■ ASSIGNED TASK ■
Hunt through the lines below for the string "title" and copy each one that has it.

Pixel coordinate grounding data
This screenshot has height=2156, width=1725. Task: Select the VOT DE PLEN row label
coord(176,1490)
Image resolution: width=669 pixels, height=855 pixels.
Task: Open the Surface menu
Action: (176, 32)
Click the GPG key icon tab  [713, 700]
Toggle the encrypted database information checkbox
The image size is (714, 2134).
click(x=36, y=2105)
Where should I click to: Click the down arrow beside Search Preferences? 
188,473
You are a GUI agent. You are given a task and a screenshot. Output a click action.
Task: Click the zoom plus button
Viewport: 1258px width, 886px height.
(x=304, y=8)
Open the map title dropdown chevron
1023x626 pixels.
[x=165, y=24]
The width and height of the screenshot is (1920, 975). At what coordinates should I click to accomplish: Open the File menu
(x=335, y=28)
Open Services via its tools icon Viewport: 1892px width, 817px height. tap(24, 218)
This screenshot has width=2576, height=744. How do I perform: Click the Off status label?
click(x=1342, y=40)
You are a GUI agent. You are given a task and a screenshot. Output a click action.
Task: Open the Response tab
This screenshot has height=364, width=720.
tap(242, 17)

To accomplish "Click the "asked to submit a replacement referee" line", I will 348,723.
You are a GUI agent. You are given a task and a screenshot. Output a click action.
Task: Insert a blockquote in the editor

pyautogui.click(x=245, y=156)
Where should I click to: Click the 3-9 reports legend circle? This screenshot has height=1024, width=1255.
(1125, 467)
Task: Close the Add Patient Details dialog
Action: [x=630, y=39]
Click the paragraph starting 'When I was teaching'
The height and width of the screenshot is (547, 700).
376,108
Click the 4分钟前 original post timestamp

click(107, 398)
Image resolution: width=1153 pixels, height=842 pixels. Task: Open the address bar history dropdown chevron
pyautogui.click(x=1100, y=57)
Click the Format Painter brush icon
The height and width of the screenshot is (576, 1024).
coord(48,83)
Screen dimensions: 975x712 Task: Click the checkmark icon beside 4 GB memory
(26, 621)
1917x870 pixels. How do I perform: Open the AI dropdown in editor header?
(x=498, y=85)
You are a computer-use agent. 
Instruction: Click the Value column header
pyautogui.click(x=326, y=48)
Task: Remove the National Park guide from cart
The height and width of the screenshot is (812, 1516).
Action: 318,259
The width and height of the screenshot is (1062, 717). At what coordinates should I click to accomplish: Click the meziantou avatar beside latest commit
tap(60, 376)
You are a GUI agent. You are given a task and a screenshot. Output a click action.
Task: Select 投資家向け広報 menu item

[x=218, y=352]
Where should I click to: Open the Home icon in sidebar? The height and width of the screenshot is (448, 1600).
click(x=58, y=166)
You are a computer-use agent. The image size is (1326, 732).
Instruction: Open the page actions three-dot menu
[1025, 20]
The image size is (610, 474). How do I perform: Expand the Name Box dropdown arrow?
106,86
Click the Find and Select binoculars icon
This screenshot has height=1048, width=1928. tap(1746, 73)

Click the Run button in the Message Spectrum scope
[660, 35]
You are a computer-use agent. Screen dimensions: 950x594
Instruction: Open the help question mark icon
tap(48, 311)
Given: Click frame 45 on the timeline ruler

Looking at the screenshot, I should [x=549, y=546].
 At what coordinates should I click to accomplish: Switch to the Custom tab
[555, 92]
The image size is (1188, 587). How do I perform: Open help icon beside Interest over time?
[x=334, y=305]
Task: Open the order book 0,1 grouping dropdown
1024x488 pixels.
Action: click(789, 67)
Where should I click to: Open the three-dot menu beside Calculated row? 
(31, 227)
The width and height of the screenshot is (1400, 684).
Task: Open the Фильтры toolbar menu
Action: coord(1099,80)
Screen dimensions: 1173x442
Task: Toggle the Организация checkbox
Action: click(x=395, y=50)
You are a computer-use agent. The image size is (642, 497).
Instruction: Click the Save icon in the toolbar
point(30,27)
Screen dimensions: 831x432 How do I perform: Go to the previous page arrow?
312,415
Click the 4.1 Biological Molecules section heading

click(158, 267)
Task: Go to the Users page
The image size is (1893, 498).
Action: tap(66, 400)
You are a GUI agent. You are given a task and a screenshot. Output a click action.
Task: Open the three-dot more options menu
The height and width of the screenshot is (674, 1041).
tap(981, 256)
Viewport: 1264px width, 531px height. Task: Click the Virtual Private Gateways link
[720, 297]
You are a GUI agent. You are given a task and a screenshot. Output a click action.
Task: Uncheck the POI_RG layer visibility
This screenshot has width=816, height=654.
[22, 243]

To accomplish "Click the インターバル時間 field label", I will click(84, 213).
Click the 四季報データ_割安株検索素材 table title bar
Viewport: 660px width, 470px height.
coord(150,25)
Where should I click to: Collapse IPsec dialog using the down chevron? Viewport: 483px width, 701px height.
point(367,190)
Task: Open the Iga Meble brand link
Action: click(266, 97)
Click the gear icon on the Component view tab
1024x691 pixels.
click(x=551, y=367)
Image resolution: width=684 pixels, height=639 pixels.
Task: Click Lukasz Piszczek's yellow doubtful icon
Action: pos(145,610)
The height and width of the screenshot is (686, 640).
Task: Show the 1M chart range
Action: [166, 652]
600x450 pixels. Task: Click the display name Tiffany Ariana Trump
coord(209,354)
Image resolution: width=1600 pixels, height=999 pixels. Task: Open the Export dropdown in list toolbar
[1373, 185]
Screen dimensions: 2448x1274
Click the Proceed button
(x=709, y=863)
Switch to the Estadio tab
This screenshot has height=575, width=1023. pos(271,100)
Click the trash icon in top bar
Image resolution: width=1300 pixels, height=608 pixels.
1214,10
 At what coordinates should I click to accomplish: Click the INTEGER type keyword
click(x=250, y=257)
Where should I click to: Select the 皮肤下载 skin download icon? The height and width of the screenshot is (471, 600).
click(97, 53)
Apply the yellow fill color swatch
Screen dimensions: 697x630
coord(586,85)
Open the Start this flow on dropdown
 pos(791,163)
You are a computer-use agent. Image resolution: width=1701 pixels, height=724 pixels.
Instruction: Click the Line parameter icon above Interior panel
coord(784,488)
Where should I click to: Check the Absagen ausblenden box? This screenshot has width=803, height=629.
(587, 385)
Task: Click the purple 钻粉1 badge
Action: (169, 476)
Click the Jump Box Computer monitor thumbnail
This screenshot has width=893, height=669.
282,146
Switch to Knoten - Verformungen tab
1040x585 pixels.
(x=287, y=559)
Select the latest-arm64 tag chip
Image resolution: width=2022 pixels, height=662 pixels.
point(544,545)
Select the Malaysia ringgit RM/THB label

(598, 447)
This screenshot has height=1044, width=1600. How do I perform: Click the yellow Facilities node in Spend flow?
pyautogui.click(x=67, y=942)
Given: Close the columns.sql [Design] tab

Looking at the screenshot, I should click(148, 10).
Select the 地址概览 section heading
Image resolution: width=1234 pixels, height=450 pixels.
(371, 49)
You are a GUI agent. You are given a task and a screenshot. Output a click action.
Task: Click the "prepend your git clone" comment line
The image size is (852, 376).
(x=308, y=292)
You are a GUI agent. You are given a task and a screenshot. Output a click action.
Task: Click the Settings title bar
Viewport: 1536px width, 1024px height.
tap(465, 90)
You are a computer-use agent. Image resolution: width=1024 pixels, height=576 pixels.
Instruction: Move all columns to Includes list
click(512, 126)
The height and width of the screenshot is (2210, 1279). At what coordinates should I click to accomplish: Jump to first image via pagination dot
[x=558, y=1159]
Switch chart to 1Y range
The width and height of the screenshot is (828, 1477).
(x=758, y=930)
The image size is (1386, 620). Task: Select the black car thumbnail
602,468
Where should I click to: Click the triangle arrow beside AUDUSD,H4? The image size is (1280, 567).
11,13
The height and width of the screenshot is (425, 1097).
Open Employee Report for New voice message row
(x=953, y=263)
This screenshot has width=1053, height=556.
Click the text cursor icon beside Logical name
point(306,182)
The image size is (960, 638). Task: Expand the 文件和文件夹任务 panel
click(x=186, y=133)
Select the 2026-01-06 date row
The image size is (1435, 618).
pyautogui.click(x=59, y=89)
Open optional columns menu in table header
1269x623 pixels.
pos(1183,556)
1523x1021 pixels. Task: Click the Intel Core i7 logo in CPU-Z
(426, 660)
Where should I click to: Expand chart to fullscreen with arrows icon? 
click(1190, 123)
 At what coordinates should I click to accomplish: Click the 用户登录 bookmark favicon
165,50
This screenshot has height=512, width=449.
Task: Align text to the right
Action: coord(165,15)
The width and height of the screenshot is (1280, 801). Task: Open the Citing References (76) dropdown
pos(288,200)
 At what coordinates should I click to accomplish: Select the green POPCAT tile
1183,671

■ RESULT OF THIS EXERCISE ■
Open the map title dropdown chevron
Click the 四季報データ_割安株検索素材 table title bar
Task: Click the Settings title bar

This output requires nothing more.